During the dinner, I met Samba Team, OpenChange Team and sponsors people.
I had a really interesting discussion with the folks of Samba about Protocol Freedom Information Foundation (PFIF).
My main question was : What’s the difference between semi-private documentation provided by PFIF since December 2007 and public documentation provided by MSDN since March?
Technically, the content is the same. But if you look the law part PFIF grants extra patents protections.
For instance, if someone uses PFIF docs then Microsoft has a limited number of patents they can assert against the developer but if he uses MSDN docs then he doesn’t have patent protection.
I strongly recommend you to read links I posted above. That’s really an impressive work they did since 1992.
Weather in Germany is cold! I even wonder if it’s colder than North France one.
During the dinner, I had the occasion to meet Tom Hanrahan from Port 25 (MSFT) who works as Director of Linux Interoperability.
I’d like to share an interesting reference from Dan to a speech of Eben Moglen about “The Global Software Industry in Transformation: After GPLv3″. (Audio, Txt).
Andrew Tridgell (Samba Team), Samba and the PFIF renamed Samba and Microsoft to focus on new relationship between Samba and Microsoft engineers.
Andrew gave a quick review of the relationship with Microsoft timeline from early 90’s to now including the antitrust action in Europe during (99 - 07), WSPP/PFIF agreement (late 2007) to actual open cooperation publicly release of documentation MSDN (MSFT interoperability initiative).
PFIF (Protocol Freedom information foundation) has been introduced. For people who never heard about PFIF, it’s a legal entity that allows free software projects to take advantage of the WSPP protocol program. It makes protocol documentation available under a NDA but compatible with GPL. With an additional guarantees provided for at least 5 years of updates and corrections. Andrew also talked about the recent errors discovered in the documentation and the fact that Microsoft is now close to developers to fix it.

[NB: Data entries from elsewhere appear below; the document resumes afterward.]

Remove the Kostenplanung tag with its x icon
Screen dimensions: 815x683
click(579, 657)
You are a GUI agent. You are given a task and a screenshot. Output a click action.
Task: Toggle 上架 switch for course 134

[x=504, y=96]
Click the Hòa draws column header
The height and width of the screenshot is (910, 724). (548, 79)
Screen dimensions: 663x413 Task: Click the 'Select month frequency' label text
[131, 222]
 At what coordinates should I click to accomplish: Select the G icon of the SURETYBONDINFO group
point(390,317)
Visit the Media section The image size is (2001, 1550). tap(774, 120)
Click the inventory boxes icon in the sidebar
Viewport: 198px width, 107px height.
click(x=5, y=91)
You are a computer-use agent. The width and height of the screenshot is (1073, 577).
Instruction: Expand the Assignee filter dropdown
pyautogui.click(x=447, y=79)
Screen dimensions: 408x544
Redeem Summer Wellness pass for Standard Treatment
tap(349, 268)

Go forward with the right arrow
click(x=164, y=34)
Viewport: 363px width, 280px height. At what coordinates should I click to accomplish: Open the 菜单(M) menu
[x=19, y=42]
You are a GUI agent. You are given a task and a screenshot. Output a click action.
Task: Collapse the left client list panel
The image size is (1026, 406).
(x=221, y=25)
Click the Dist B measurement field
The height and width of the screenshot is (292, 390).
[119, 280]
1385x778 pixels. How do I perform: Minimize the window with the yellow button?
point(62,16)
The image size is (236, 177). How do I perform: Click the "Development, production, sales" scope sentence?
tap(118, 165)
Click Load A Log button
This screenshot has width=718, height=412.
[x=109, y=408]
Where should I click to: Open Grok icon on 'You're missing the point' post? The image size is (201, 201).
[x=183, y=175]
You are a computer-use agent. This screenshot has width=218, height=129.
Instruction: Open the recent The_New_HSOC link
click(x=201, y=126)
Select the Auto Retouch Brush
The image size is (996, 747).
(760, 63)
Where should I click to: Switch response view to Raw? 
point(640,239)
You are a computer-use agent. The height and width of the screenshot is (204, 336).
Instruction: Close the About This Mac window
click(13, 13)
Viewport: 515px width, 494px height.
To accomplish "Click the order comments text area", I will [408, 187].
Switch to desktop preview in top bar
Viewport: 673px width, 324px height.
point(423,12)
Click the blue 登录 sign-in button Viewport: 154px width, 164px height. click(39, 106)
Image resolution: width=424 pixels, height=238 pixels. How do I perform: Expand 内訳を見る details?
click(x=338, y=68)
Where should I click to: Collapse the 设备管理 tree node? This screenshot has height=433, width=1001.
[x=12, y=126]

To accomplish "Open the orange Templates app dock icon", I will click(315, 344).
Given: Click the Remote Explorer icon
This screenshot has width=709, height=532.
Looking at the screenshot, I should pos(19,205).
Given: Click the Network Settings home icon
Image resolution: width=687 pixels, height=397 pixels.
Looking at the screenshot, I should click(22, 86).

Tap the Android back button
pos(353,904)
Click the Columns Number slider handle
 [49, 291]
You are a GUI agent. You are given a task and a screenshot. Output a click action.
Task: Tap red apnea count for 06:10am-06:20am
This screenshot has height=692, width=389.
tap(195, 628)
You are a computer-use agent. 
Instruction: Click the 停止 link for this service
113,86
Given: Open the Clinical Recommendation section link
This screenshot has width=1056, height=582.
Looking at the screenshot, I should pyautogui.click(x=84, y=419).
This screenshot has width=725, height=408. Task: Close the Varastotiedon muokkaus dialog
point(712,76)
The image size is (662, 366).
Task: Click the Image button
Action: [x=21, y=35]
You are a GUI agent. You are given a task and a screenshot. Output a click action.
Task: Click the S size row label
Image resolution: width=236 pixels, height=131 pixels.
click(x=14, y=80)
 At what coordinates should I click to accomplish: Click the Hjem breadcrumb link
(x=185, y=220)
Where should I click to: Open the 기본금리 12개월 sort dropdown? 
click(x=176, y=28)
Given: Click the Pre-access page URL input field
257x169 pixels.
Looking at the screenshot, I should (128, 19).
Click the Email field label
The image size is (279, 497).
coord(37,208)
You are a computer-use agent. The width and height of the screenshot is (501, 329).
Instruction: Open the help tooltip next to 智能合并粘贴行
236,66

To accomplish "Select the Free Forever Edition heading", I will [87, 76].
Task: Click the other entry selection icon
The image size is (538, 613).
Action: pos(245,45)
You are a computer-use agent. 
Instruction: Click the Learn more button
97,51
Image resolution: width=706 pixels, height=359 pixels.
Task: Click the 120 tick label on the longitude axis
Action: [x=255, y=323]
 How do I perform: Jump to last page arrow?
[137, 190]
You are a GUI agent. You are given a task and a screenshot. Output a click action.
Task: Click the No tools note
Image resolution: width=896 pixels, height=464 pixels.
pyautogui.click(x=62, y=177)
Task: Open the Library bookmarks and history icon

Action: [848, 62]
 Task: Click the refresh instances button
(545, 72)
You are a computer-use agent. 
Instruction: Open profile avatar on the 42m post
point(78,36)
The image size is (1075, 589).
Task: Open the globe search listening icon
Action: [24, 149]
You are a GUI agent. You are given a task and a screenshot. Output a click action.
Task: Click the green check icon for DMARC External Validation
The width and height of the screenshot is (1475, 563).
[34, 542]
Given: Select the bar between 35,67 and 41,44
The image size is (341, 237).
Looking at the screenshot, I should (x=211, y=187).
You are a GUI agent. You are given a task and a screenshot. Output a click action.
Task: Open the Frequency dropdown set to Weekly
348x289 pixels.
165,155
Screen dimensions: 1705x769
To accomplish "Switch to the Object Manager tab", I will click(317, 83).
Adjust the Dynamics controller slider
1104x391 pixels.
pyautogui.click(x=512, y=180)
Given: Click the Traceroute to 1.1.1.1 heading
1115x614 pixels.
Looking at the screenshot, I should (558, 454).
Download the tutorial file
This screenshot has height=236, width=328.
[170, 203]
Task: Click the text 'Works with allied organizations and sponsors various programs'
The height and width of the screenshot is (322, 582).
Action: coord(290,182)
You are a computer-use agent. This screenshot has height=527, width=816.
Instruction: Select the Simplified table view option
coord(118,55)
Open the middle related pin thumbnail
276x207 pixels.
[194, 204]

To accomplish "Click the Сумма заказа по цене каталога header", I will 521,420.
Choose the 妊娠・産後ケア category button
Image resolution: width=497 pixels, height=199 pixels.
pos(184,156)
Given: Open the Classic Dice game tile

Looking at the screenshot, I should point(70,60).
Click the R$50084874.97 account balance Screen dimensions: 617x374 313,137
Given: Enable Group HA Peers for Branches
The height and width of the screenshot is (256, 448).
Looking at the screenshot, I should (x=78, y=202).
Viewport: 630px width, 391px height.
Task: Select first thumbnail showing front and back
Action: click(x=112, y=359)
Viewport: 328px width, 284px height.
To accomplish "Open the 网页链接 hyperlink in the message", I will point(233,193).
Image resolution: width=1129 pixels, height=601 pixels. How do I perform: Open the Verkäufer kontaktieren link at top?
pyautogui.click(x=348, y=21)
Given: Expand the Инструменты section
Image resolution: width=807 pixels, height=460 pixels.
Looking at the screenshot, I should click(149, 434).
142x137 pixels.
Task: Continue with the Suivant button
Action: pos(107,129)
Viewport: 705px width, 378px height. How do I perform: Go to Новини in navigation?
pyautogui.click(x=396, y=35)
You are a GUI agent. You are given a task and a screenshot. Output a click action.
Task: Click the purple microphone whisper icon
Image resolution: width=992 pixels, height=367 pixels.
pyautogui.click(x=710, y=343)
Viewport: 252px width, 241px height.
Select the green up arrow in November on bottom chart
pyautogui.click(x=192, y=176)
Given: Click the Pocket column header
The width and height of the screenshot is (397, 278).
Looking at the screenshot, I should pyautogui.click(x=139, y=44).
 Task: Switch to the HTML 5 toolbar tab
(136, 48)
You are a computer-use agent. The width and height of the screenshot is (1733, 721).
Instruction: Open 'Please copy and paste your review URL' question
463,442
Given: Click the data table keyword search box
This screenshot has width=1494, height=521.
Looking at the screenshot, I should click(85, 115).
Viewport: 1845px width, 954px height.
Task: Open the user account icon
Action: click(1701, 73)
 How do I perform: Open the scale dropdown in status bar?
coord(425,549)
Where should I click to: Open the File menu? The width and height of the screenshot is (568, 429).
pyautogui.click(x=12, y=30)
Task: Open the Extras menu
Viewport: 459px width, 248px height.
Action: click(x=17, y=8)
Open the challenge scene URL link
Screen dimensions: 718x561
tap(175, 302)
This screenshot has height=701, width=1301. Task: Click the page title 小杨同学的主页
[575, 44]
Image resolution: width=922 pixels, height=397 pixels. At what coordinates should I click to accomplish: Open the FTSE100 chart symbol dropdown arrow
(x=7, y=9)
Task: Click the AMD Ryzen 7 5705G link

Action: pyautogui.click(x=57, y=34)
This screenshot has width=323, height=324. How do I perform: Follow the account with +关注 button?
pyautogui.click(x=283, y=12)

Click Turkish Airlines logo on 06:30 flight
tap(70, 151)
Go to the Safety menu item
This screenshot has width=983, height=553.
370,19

As you probably know, WSPP and MCPP documents are now public under a liberal license. It means Samba can now build an open community for cooperation on protocol knowledge. All previous secret on WSPP/PFIF is finished because the documentation is now available to everyone. PFIF also provides some additional guarantees on documentation updates and corrections.
As Andrew said, it means a good technical cooperation because lawyers are now sidelined and engineers have taken over. He also mentioned there is now a public forum for protocol discussion where PFIF members and MS Engineers can talk.
Tridge also highlighted two notable events for 2008:
- Samba’ll be participing file system plugfest at Microsoft in June.
- Microsoft will actively participate in the CIFS plugfest in August.
Julien Kerihuel (OpenChange): When OpenChange assimilates the Borg
OpenChange is 5 years old project build over Samba 4 infrastructure, two members of Openchange belong to Samba Team. Julien mostly talks about the libmapi client implementation This library provides an interface for NSPI & EMSMDB protocol.
*Party!*
This day is composed of three simultaneous room for three simultaneous talks.
There is a presentation I really appreciated, entitled Samba Encryption by Jeremy Allison (Google & Samba Team). The talk was about SMB protocol internal and some programming stuff.